• _Текст для чтения_
########################################

Френсис Бэкон и Генри Мур — две стороны одного Диккенса

       Исполнилось три года со дня смерти великого английского живописца Френсиса Бэкона. Эту дату отметила не только британская, но и мировая общественность. Ведущие издания поместили статьи, посвященные жизни и творчеству художника. Имя Бэкона всегда называется рядом с именем другого его великого соотечественника, скульптора Генри Мура. Творчество обоих постоянно находится в центре внимания. Работы Генри Мура включены в выставку, проходящую сейчас в Третьяковской галерее (Ъ писал об этой экспозиции, устроенной Британским советом). С именами Бэкона и Мура связаны узловые эстетические проблемы сегодняшнего дня. Об этом рассказывает художник МАКСИМ КАНТОР.

Автопортрет Дориана Грея
       Бэкон в одном интервью обмолвился, что хотел бы делать скульптуры, но не сделал ни одной. Скульптура должна жить в окружающем пространстве так же естественно, как дерево, и быть в ладу с миром.
       А персонажам Бэкона буквально нечем дышать. Они мучаются в вакууме, в неживой среде. Иногда они специально помещены в некое подобие клетки: художник проводит по холсту линии, резко ограничивающие и без того сжатое пространство. Бэкон готовит специальное помещение для своих героев — холодное, тесное, голое. Сцена действия пишется всякий раз одинаково — с той долей профессиональной обыденности, с какой художник барокко выполнял имприматуру. Разница в том, что на первый слой Бэкон не кладет лессировок. Прием выполняется скучной рукой, без артистизма — как данность: вот здесь вынужден существовать герой. Холст выкрашен тонким слоем краски, часто ядовитого оттенка, почти затерт, иногда "заторцован" (т. е. краска наносится тычками торца кисти), так что возникает ощущение скуки работы, обреченности на однообразие. Посреди унылого холста скорчился человек. При нем немного вещей: казенный алюминиевый стул или матрац — нечто заведомо общего пользования. Бэкон вообще любит утилитарную деталь, занижающую пафос события, шокирующий обыденностью предмет: унитаз, раковину, выключатель на ярко-розовой стене с торчащей проводкой. Помещение не напоминает жилое, скорее это гостиничный номер, но странный, без окон и дверей, кажется, что за этими стенами нет внешнего мира — воплощенный свидригайловский ад.

########################################

• _Исходные материалы_
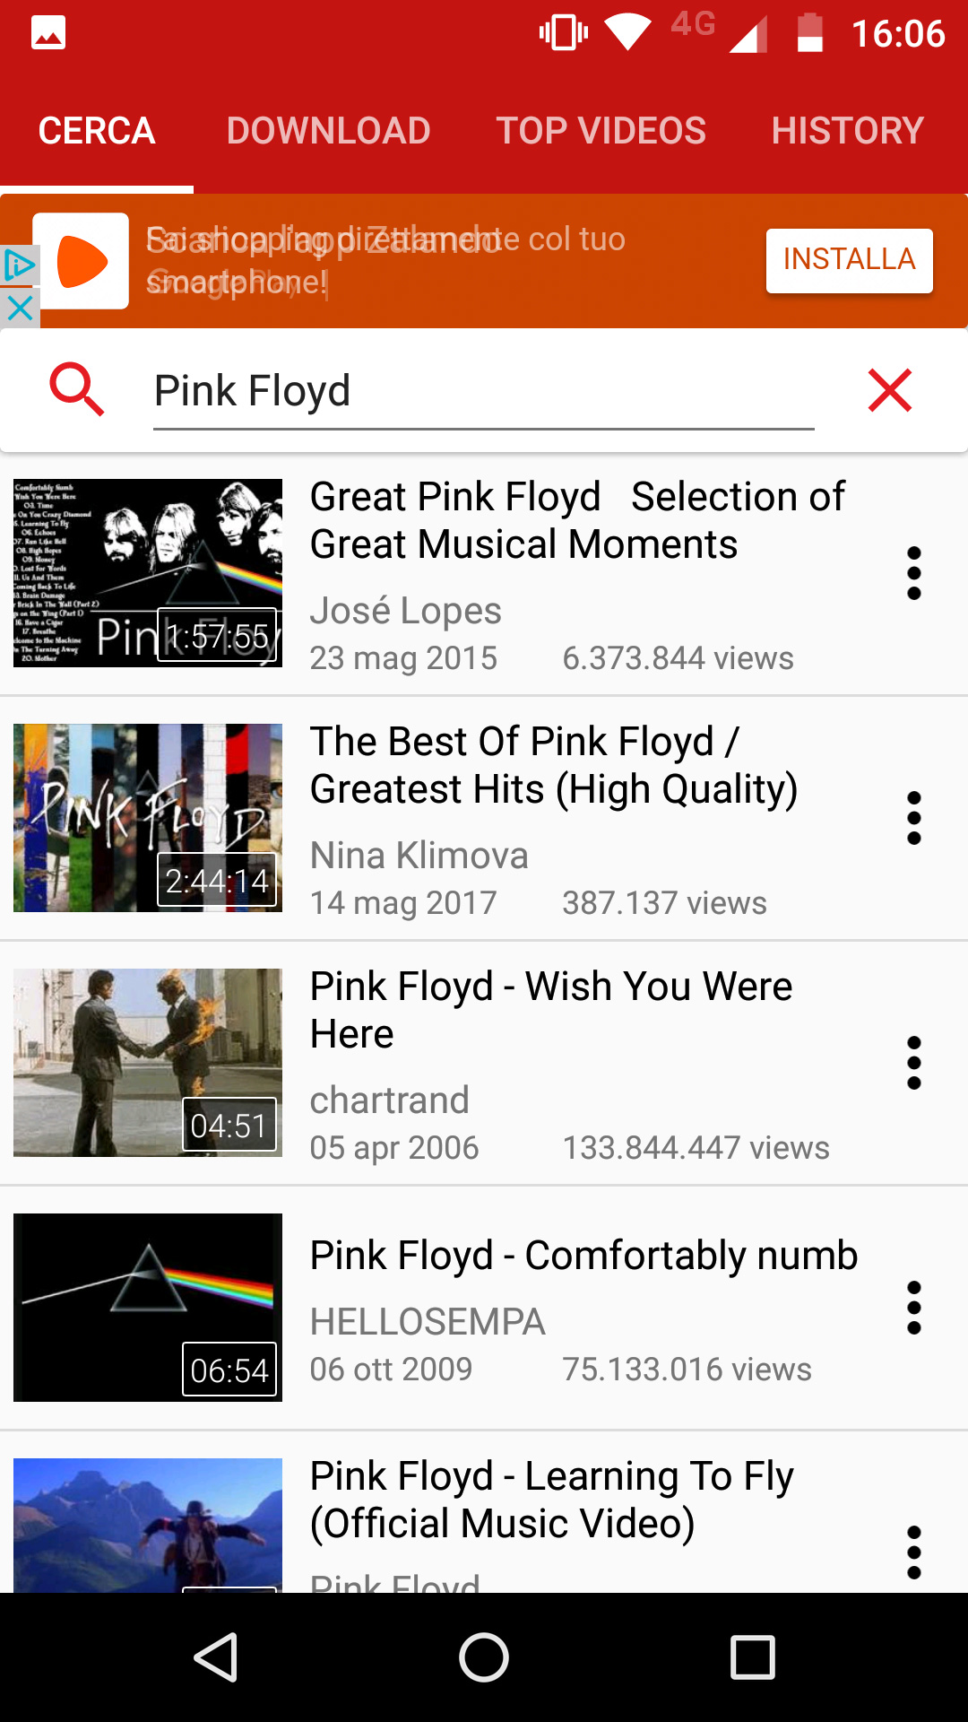Open options menu for Learning To Fly
968x1722 pixels.
(x=913, y=1552)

########################################

• _Что нужно сделать_
Продолжите, пожалуйста, текст о Бэконе и Муре, начав сразу после его последнего предложения. Строки никак не связаны с текстом о Бэконе и Муре.

• _Ответ на задание_
       Что в центре человек, разберешь не сразу — так его перекрутило. Странный вихрь дует в этом безвоздушном пространстве — на холсте ведь не происходит ничего, все происходит внутри героя. Его выворачивает наизнанку, и мнет, и корчит, и крутит. Он, обреченный на одиночество, оказывается полем битвы пороков, он буквально изглодан бедой. То, что распирает героя изнутри, лишает его человеческого облика, уродует, иногда убивает. И когда Бэкон пишет корчи героя, кисть его оживает — краска становится плотной, мазок резким, долгим и упругим. Художник любуется поверхностью картины: наползанием пятна на пятно, волочащейся лессировкой, столкновениями цветов — так можно любоваться битвой. Это и есть битва, именно ее Бэкон написал. Победить — значит овладеть собой и заключить страсти в оболочку, не дать им растечься по холсту. Бэкон загоняет бесов в героя, как Христос в свиней.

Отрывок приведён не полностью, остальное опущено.